Given text:
It never ends...
Coming to Terms:
This selection was excerpted from www.opensecrets.org.
Partial Public Financing-- An arrangement under which a portion of the campaign funds used by candidates comes from the government, usually in the form of a grant that matches private money raised. Twenty-three states provide partial public financing to candidates, either directly or via political parties. The federal government provides partial public financing to candidates in presidential primaries. See also "Matching Funds," "Full Public Financing," and "Democratically Financed Elections"
Pay to Play -- A reference to the character of the American political process: in order to be assured of access and influence with elected officials, a person or group has to make significant contributions to those officials' re-election campaigns. See also "Access"
"[If we didn't make PAC contributions] I wouldn't have the access . . . I wouldn't know Governor X to the degree that we know the governor and his staff; we wouldn't know Bob Y, the local congressman, as well as we know him; and we wouldn't know the junior senator as well." -- PAC director quoted in Money Talks by Dan Clawson.
Payoff -- The return on a campaign investment made by a vested-interest contributor -- e.g., special appointments (such as ambassadorships), tax breaks, subsidies, regulatory exemptions, committee action to approve or block particular legislation. See also "Investment"
"[I]t's not as if it's a specific payoff, like you get a bag of money one night for voting a particular way. It's much harder to describe, and I think in many ways it's much more insidious." -- former U. S. Rep. Peter Kostmayer (D-Pa.)
Permanent Campaign -- The common practice of continuous fundraising throughout one's term in office in order to have as much money on hand as possible for the next election, thus discouraging prospective challengers. See also "War Chest"
"Someone like me, in a very marginal seat, begins thinking about re-election a day or so after he is sworn in for a new term -- if he wants to get re-elected." -- former U. S. Rep. Jim Bacchus (D-Fla.)
Personal Use -- Expenditure of campaign funds for such things as the candidate's wardrobe, family vacations, or mortgage payments.
Plutocracy -- The wealthy elite who dominate American politics by virtue of public officials' dependence on their campaign contributions, or by virtue of their ability to use their money to win major public office themselves. As campaigns become more expensive, more millionaires are becoming candidates and getting elected. In 1992, 71 of 435 U.S. Representatives (16 percent) and 26 of 100 U.S. Senators (26 percent) were millionaires. Fewer than one-half of 1 percent of the U.S. population are millionaires.
Pockets of a Politician's Coat -- An expression coined by Kent Cooper of the Federal Election Commission that refers to the various accounts for which politicians can solicit funds from contributors who may want to gain access and influence. Examples include politicians' re-election committees, "soft money" accounts for contributions to state and local parties, their favorite charities, their "leadership" PACs, non-profit foundations they head, their legal defense funds, and politicians' own "pockets" for receiving personal loans, all-expenses-paid family vacations, the free use of cars, planes, accommodations, etc.

Supplied material:

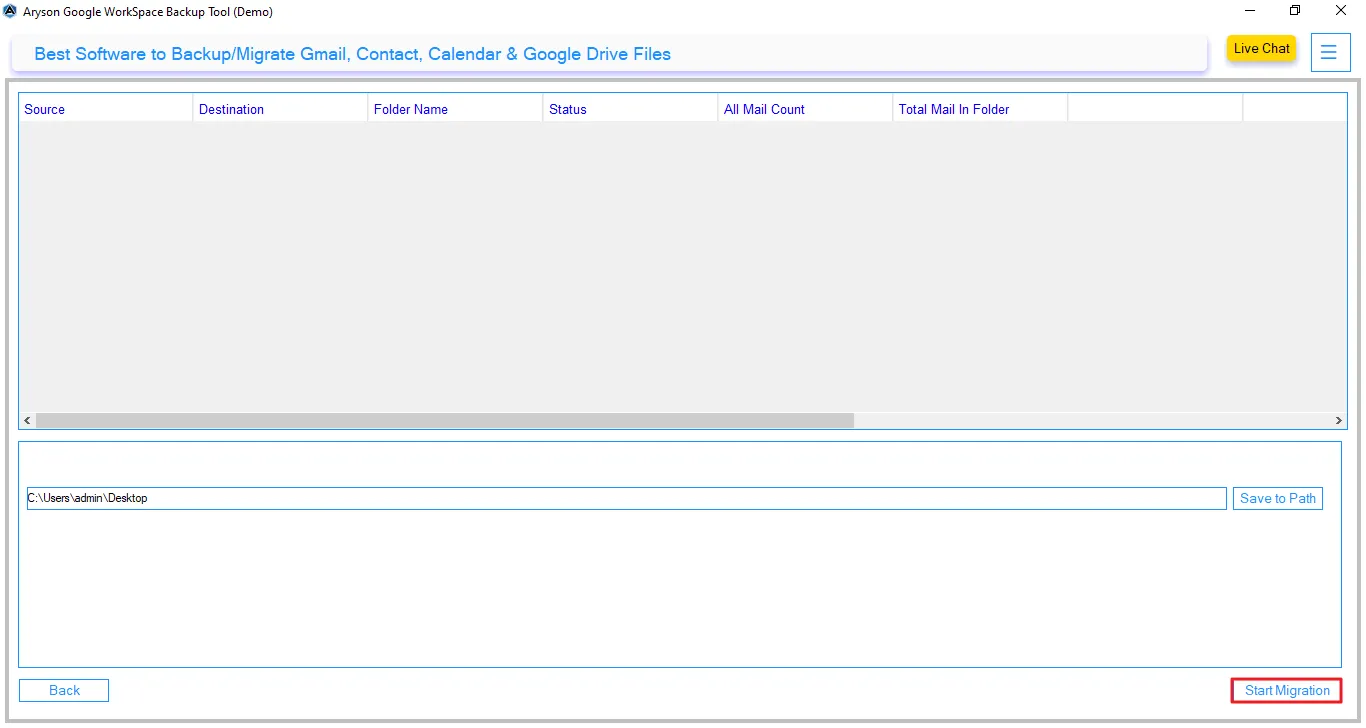Click the Start Migration button

(x=1285, y=690)
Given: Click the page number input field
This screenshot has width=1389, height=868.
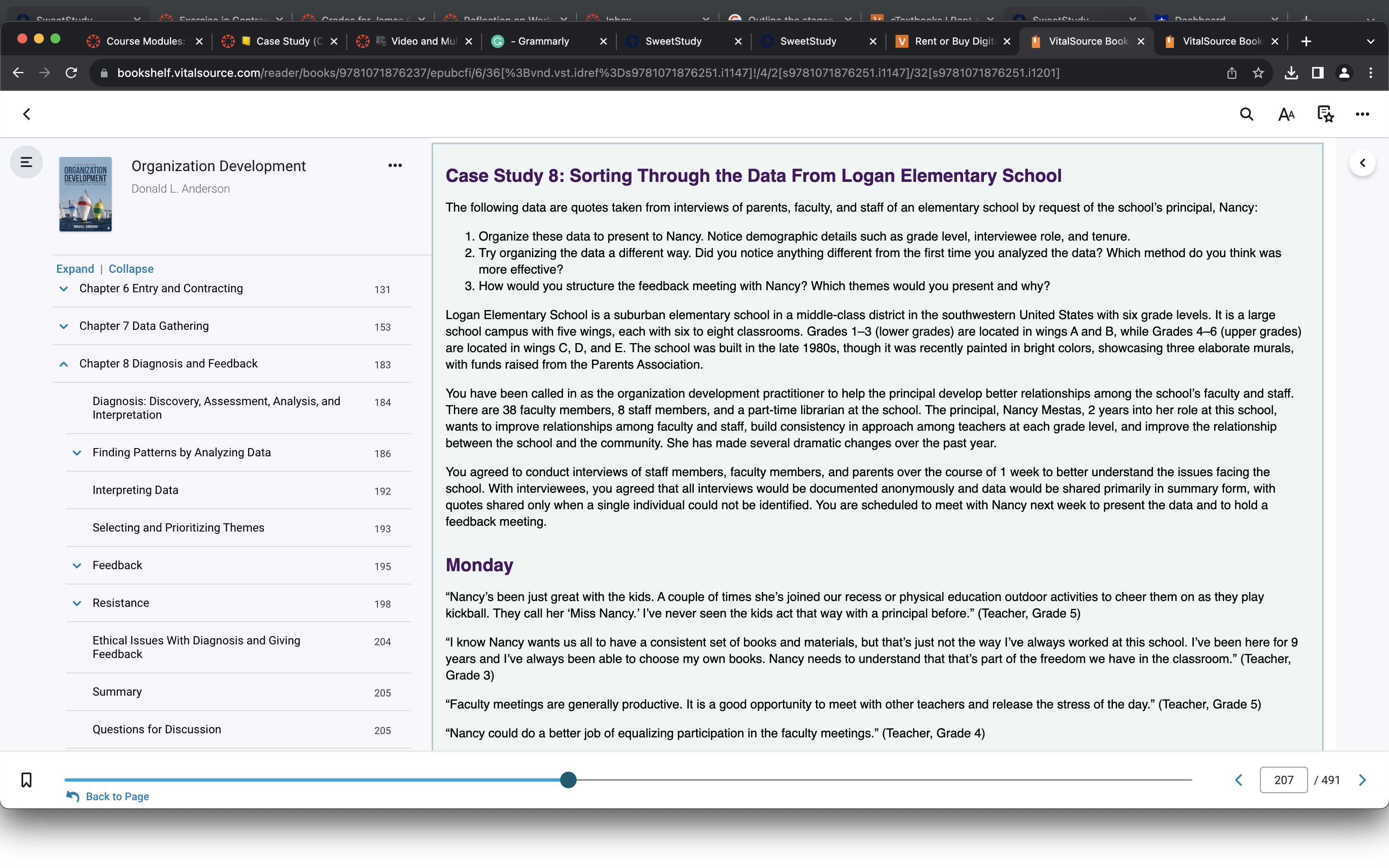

Set tasks:
[A] Answer these questions using the campaign finance glossary:
(i) How many states provide partial public financing to candidates?
(ii) Who coined the expression "Pockets of a Politician's Coat"?
(iii) How many of the 100 U.S. Senators were millionaires in 1992?
[B] In one to three sentences, explain the purpose of continuous fundraising throughout a term in office, according to the campaign finance glossary's entry on the permanent campaign.
The material above was drawn from a source separate from the campaign finance glossary.

Final answers:
[A]
(i) Twenty-three states.
(ii) Kent Cooper of the Federal Election Commission.
(iii) 26 of the 100 Senators.

[B] Officeholders raise funds continuously so that they have as much money on hand as possible for the next election. A large store of funds discourages prospective challengers from entering the race.